_Exercise text_
*** Block opens ***

Eight months ago, we got an idea. We wanted to make a podcast. Fueled by our deep interest in science and love of podcasts as a form of communication, we decided to pursue an engaging audio podcast series about Great Salt Lake. But first, let us back up and introduce ourselves. We are two juniors at Westminster College, both majoring in biology. Jules is from Washington D.C. and Syd is from Seattle.

When we came to Westminster, we became friends due to our love of the outdoors and shared passion for science. Quickly upon moving to Salt Lake City, we started wondering, “Just what is this Great Salt Lake?”

Thanks to a genetics class taught by Dr. Bonnie Baxter, the director of Great Salt Lake Institute, we got a crash course in the lake and the extreme salt-loving organisms that live there. Our minds were blown, to say the least, and we found ourselves thinking about how unique Great Salt Lake really is.

We found that many people, especially in our generation, don’t care about the lake—or just don’t want to know about it. Our recently inspired minds butted up against our peers and community at school who didn’t have a clue about the lake. This fueled our desire to communicate the complex and wonderful scientific knowledge about the lake that we had begun to tap into.

The goal of our podcast is to provide a series of audio episodes that take listeners on a comprehensive and engaging journey through many different academic realms surrounding Great Salt Lake. From biology and chemistry to art and economics, the Great Salt Lake Podcast provides an avenue for listeners to hear stories about the lake that ring a relevant bell in the minds of many.

We hope that by creating an avenue for our peers and greater community to hear about and begin to appreciate the lake, we can encourage political change through public pressure on our state government.

In August 2014, we designed a directed studies course for ourselves at Westminster College. We called the course Scientific Communication. The final project was an audio podcast. By the end of the semester, we had read primary scientific literature on the lake and recorded over five hours of interview audio with more than four experts in fields including biology, chemistry and environmental policy.

We were awarded our first grant, wrote a 19-page script, and with the help of our editor, had directed and produced an hour-long audio podcast about Great Salt Lake. In the next semester of school, we were fueled by our forward progress and worked to edit the hour-long podcast into three digestible episodes. After being awarded a grant from Westminster’s Environmental Center, we successfully partnered with local radio station, KRCL.

*** Block closes ***

_Raw data_
*** Block opens ***

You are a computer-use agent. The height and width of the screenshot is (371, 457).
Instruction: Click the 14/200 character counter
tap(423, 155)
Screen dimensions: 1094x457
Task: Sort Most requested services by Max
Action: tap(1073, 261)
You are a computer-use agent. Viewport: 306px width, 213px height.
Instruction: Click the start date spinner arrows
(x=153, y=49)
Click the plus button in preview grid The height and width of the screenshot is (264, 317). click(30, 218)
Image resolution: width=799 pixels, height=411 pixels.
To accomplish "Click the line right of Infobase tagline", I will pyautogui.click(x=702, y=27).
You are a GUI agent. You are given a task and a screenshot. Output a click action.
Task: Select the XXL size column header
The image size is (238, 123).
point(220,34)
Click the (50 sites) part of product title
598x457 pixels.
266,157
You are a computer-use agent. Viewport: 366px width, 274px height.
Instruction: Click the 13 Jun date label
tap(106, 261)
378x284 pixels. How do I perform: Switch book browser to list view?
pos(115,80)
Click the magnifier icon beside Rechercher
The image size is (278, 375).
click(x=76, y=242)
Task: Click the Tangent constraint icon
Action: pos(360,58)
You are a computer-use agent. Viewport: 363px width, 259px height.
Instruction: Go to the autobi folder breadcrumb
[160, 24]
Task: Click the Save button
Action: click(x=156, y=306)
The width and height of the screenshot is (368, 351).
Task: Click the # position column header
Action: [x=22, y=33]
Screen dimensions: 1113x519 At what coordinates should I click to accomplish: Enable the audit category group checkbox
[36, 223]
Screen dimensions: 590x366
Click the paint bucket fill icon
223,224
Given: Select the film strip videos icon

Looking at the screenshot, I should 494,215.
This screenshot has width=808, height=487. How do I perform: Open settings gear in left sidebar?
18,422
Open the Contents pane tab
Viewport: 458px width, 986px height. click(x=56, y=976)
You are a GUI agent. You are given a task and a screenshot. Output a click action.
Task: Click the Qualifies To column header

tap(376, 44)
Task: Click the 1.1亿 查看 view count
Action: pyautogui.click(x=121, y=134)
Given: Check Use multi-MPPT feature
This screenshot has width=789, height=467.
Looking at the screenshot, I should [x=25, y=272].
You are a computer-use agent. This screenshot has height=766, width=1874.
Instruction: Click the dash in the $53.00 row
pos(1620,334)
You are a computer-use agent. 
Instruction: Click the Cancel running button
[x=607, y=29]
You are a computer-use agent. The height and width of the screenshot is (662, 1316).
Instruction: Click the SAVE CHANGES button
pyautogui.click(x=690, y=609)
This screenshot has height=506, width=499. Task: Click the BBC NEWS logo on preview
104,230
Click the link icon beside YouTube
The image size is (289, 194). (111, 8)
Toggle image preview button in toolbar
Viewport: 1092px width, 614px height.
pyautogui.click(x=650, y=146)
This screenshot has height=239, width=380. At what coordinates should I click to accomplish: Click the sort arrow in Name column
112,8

*** Block closes ***

_What is being asked_
From the text about the Great Salt Lake Podcast, list the academic realms named as examples of what the podcast covers.

_Answer space_
Biology, chemistry, art, economics